The nest-egg illusion There's enough money in my 401(k) to buy a minivan; I must have enough to retire on.

In 1995--the latest year for which data are available--more than half of all families headed by a person 35 to 44 had retirement savings; the median amount was $25,000. Assuming a prudent real return--let's say 4 percent--$25,000 will grow to $54,778 over the next 20 years. That may sound like a huge amount, but how far will it go? If you retire at 65 and live to 90, a nest egg of that size will allow you to spend just $3,500 a year without depleting your savings before you die.

The mortality illusion I'll live to about the same age as my parents did.
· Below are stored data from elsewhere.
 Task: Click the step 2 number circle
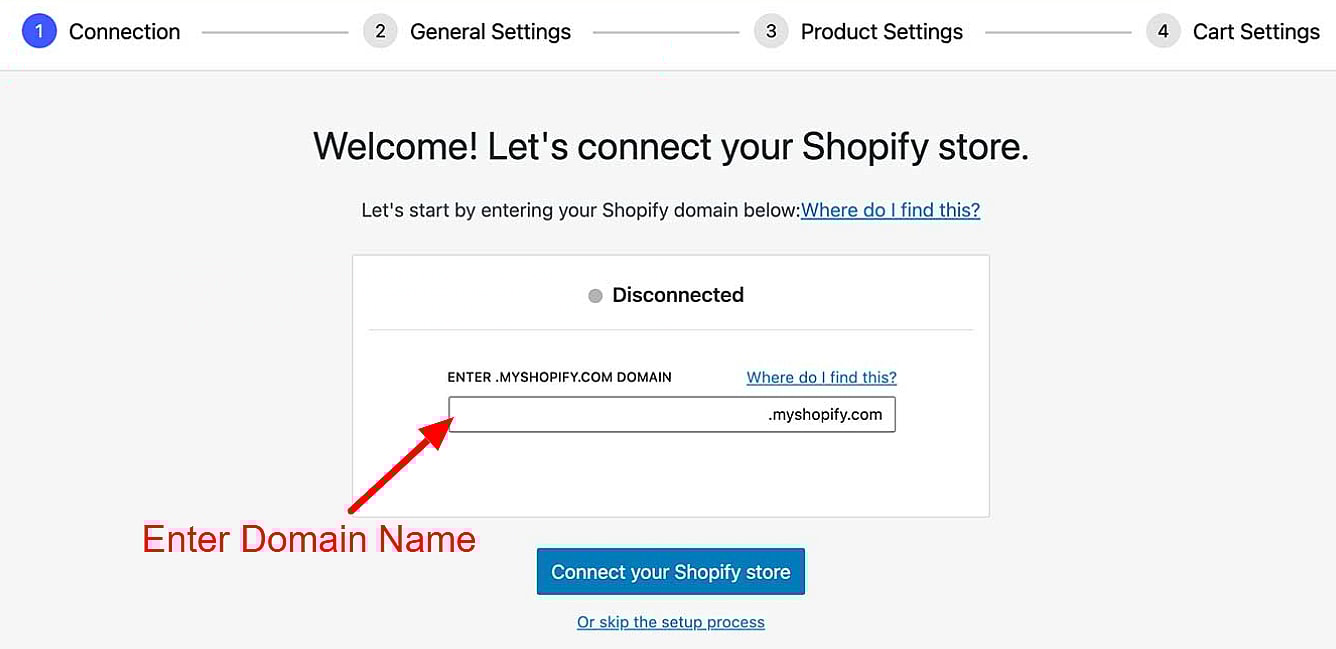[380, 31]
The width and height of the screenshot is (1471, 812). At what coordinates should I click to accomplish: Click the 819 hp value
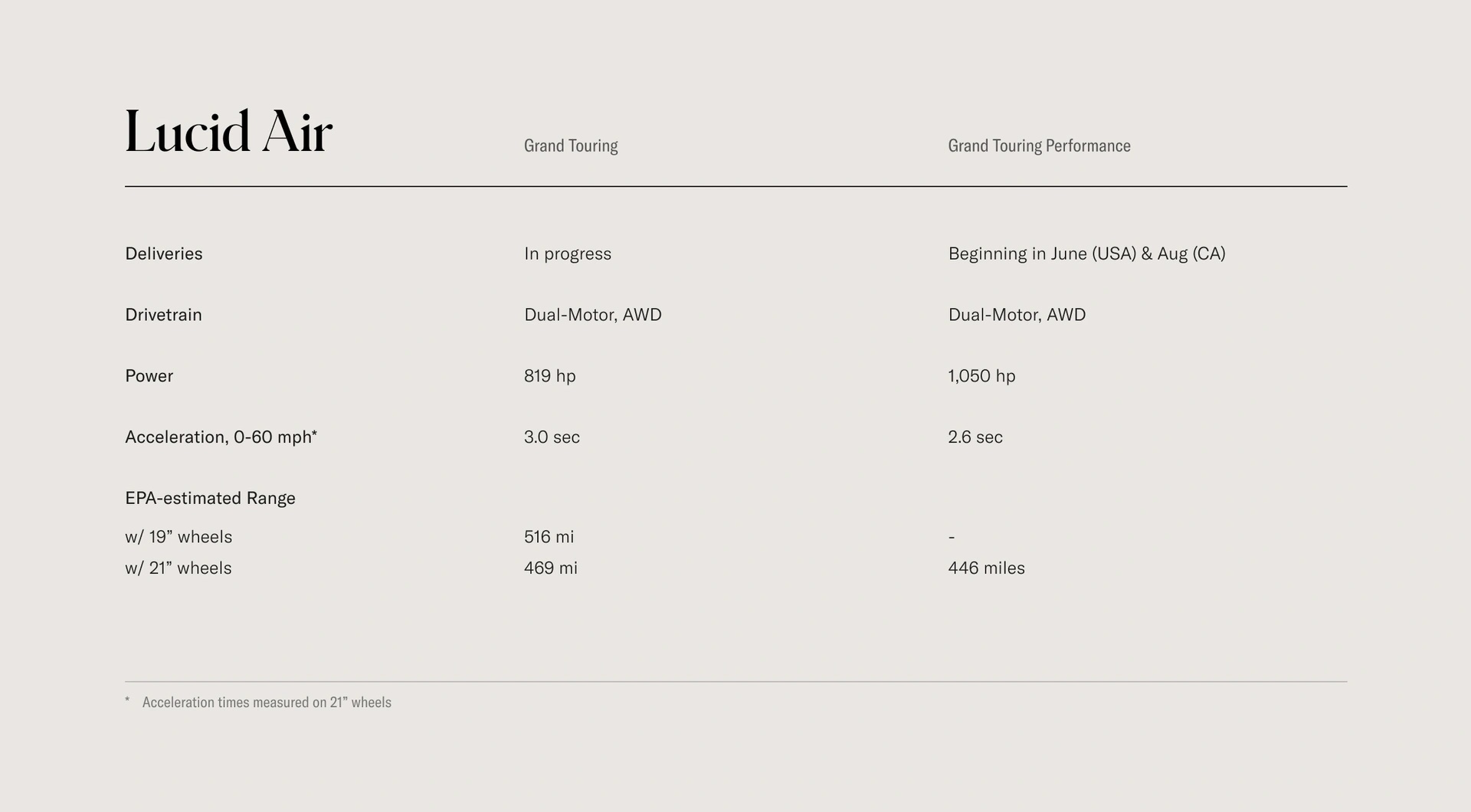(x=549, y=376)
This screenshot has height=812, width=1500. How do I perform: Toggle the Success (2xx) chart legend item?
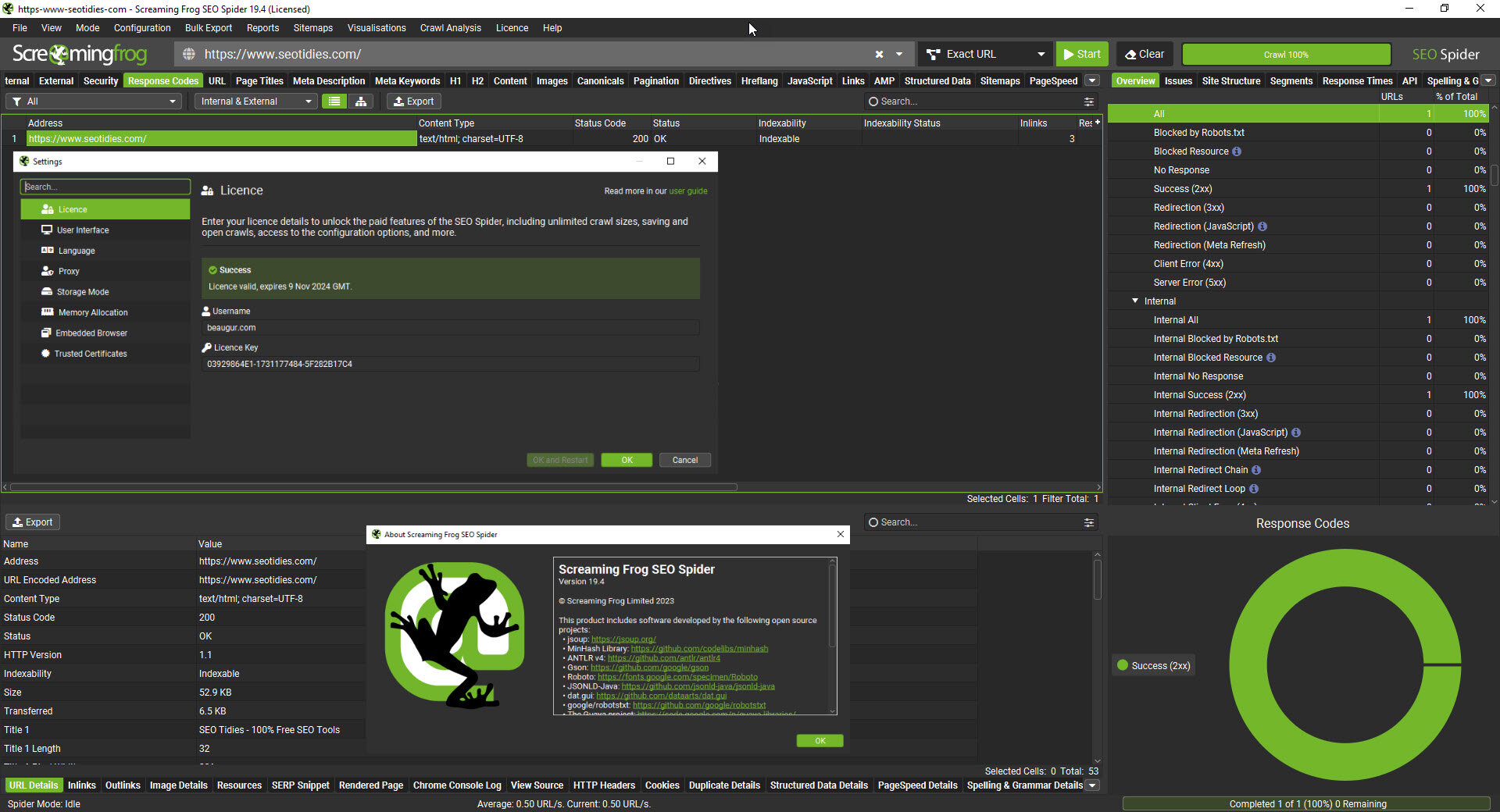coord(1153,666)
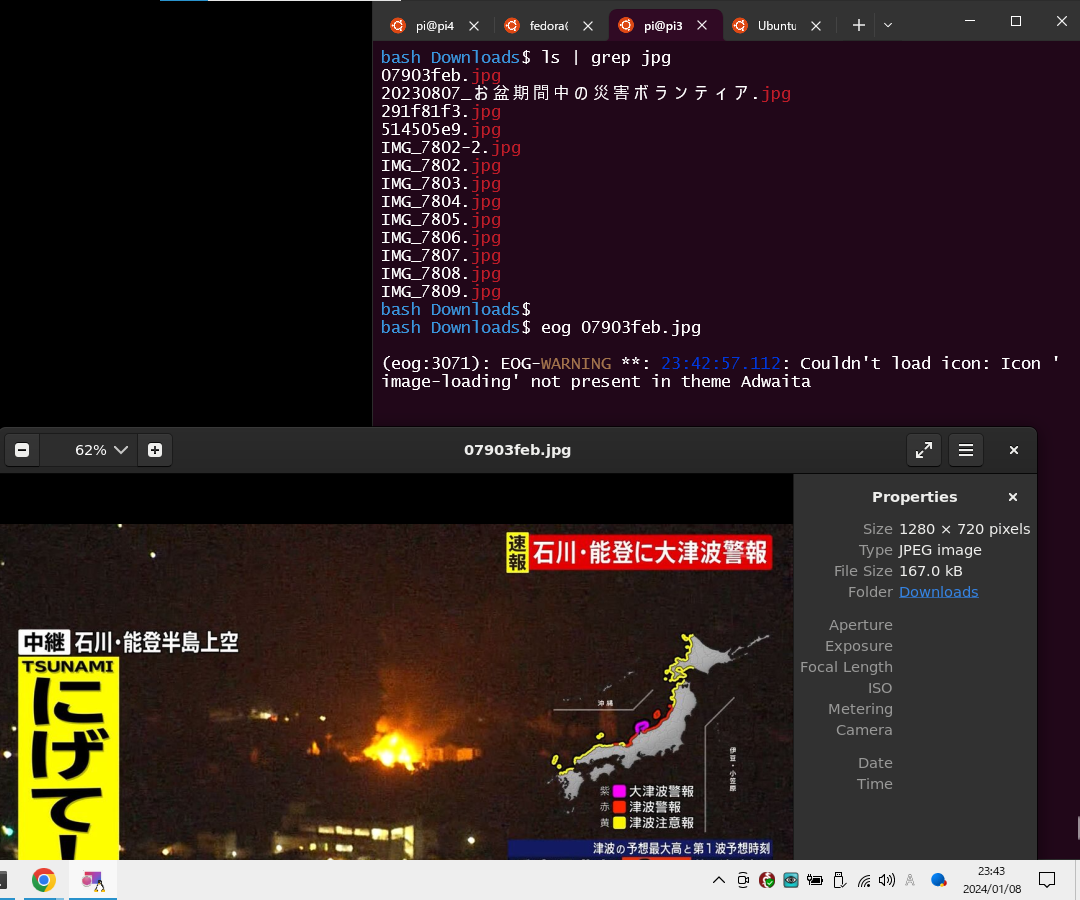Click the safely remove USB tray icon

coord(839,880)
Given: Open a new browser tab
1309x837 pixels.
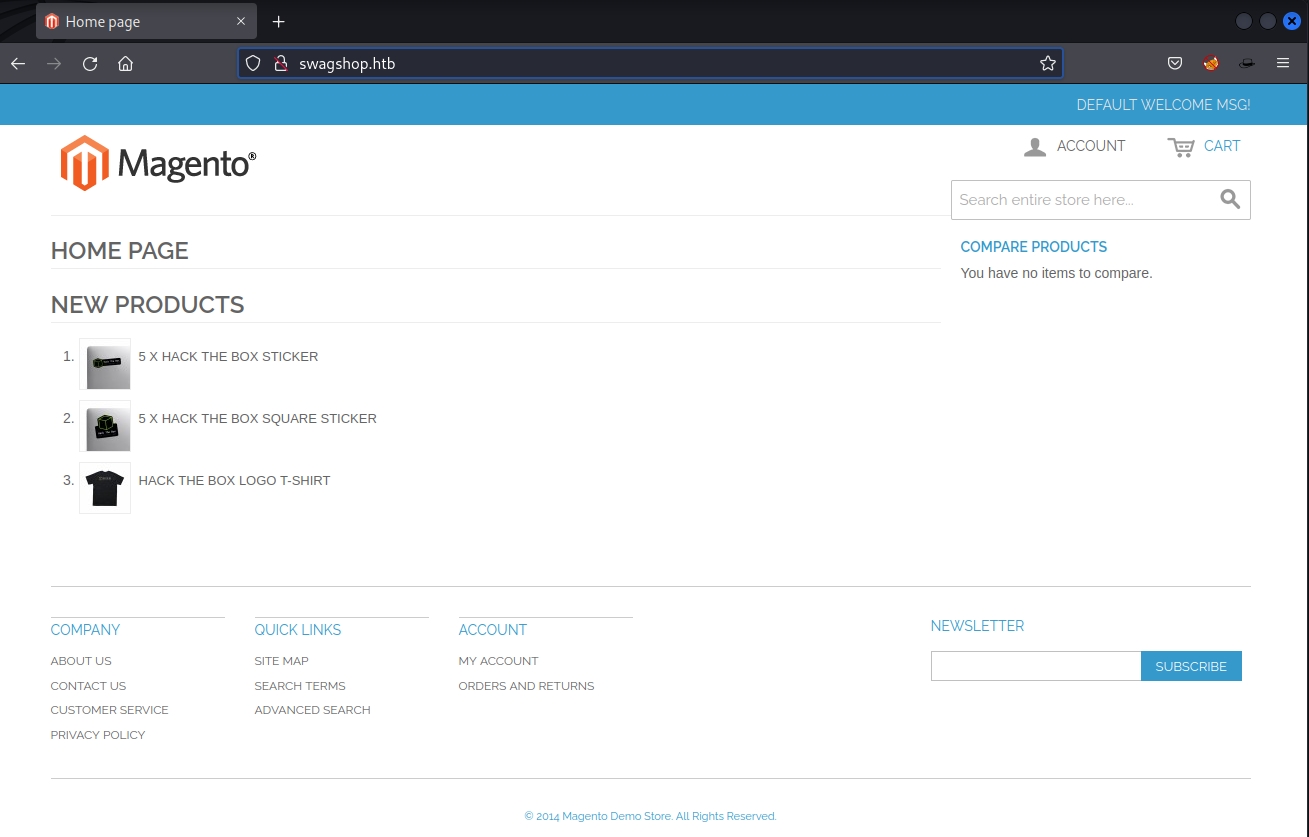Looking at the screenshot, I should coord(279,22).
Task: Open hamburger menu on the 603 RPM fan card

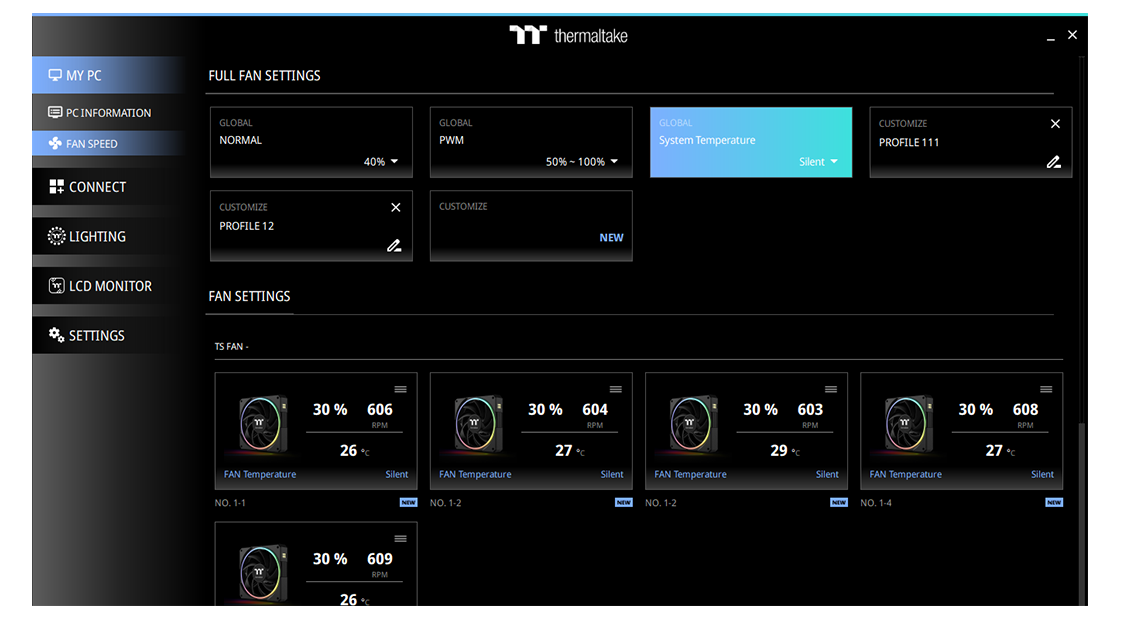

People tend to underestimate their life expectancy, and it's not surprising. It's the look-around problem again: You generalize from life spans of older friends and family members and figure that's what's in store for you, too. But in an era of rapidly improving life expectancy, the look-around method once again gives the wrong answer.

Life expectancy at age 65 today is 15.6 additional years for men and 19.2 for women. For both sexes, this represents an increase of more than two years just since 1970. By the time the youngest baby boomers turn 65, the Social Security Administration projects that life expectancy at that age could be as high as 18 more years for men and 21 years for women. Note that everyone runs very nearly a 50 percent "risk" of living longer than their life expectancy.

That reality makes retirement planning exceptionally difficult. On the day a husband and wife turn 65, they may have only a year or two of living between them to finance, or they may have 70. A good rule of thumb might be to plan against the possibility that you will outlive three quarters of the people in your age group--an actuarial calculation our Web site calculator allows you to make. You may not want to deny a child a college education just so you are sure to have enough money to celebrate your 95th birthday, but you also don't want to become a burden on your children just because you unexpectedly live to be 10 years older than the average life expectancy for people your age.